- [Task details] Please recast the listing below as a JSON array of strings, with one string per line and blank lines omitted.

- [Listed entries]
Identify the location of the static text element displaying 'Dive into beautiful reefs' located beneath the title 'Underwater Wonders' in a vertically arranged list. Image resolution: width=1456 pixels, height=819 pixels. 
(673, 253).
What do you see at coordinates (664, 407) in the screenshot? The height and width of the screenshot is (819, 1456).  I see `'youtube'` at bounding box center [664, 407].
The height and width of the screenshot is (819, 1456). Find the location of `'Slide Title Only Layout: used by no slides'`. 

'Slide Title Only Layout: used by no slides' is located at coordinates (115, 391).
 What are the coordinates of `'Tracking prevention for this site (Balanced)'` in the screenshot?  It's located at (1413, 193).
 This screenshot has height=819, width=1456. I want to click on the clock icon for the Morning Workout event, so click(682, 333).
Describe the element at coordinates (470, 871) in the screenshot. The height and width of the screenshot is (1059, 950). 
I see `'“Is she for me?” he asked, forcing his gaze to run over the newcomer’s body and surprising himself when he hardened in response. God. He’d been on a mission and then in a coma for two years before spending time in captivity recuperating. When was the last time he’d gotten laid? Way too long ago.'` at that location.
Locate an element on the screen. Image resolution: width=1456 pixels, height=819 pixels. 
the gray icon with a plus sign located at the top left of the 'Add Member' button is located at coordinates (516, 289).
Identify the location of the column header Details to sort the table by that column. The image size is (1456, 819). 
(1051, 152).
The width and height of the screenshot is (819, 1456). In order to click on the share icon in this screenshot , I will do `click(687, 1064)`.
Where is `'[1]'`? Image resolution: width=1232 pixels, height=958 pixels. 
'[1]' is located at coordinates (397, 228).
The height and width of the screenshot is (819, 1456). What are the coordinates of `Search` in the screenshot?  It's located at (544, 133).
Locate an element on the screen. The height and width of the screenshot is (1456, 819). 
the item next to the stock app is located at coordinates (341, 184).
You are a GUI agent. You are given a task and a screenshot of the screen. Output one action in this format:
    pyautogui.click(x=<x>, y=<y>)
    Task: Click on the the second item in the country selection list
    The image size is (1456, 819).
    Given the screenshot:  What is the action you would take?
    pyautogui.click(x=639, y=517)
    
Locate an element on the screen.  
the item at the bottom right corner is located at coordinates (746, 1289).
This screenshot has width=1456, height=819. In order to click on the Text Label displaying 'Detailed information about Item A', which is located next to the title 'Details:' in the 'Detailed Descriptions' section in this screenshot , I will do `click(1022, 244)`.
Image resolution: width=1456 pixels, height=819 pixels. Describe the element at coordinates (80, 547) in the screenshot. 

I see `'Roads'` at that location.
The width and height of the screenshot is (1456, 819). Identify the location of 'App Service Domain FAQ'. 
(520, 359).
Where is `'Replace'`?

- [Result below]
[
  "Identify the location of the static text element displaying 'Dive into beautiful reefs' located beneath the title 'Underwater Wonders' in a vertically arranged list. Image resolution: width=1456 pixels, height=819 pixels. ",
  "(673, 253).",
  "What do you see at coordinates (664, 407) in the screenshot? The height and width of the screenshot is (819, 1456).  I see `'youtube'` at bounding box center [664, 407].",
  "The height and width of the screenshot is (819, 1456). Find the location of `'Slide Title Only Layout: used by no slides'`. ",
  "'Slide Title Only Layout: used by no slides' is located at coordinates (115, 391).",
  " What are the coordinates of `'Tracking prevention for this site (Balanced)'` in the screenshot?  It's located at (1413, 193).",
  " This screenshot has height=819, width=1456. I want to click on the clock icon for the Morning Workout event, so click(682, 333).",
  "Describe the element at coordinates (470, 871) in the screenshot. The height and width of the screenshot is (1059, 950). ",
  "I see `'“Is she for me?” he asked, forcing his gaze to run over the newcomer’s body and surprising himself when he hardened in response. God. He’d been on a mission and then in a coma for two years before spending time in captivity recuperating. When was the last time he’d gotten laid? Way too long ago.'` at that location.",
  "Locate an element on the screen. Image resolution: width=1456 pixels, height=819 pixels. ",
  "the gray icon with a plus sign located at the top left of the 'Add Member' button is located at coordinates (516, 289).",
  "Identify the location of the column header Details to sort the table by that column. The image size is (1456, 819). ",
  "(1051, 152).",
  "The width and height of the screenshot is (819, 1456). In order to click on the share icon in this screenshot , I will do `click(687, 1064)`.",
  "Where is `'[1]'`? Image resolution: width=1232 pixels, height=958 pixels. ",
  "'[1]' is located at coordinates (397, 228).",
  "The height and width of the screenshot is (819, 1456). What are the coordinates of `Search` in the screenshot?  It's located at (544, 133).",
  "Locate an element on the screen. The height and width of the screenshot is (1456, 819). ",
  "the item next to the stock app is located at coordinates (341, 184).",
  "You are a GUI agent. You are given a task and a screenshot of the screen. Output one action in this format:",
  "    pyautogui.click(x=<x>, y=<y>)",
  "    Task: Click on the the second item in the country selection list",
  "    The image size is (1456, 819).",
  "    Given the screenshot:  What is the action you would take?",
  "    pyautogui.click(x=639, y=517)",
  "Locate an element on the screen.  ",
  "the item at the bottom right corner is located at coordinates (746, 1289).",
  "This screenshot has width=1456, height=819. In order to click on the Text Label displaying 'Detailed information about Item A', which is located next to the title 'Details:' in the 'Detailed Descriptions' section in this screenshot , I will do `click(1022, 244)`.",
  "Image resolution: width=1456 pixels, height=819 pixels. Describe the element at coordinates (80, 547) in the screenshot. ",
  "I see `'Roads'` at that location.",
  "The width and height of the screenshot is (1456, 819). Identify the location of 'App Service Domain FAQ'. ",
  "(520, 359).",
  "Where is `'Replace'`?"
]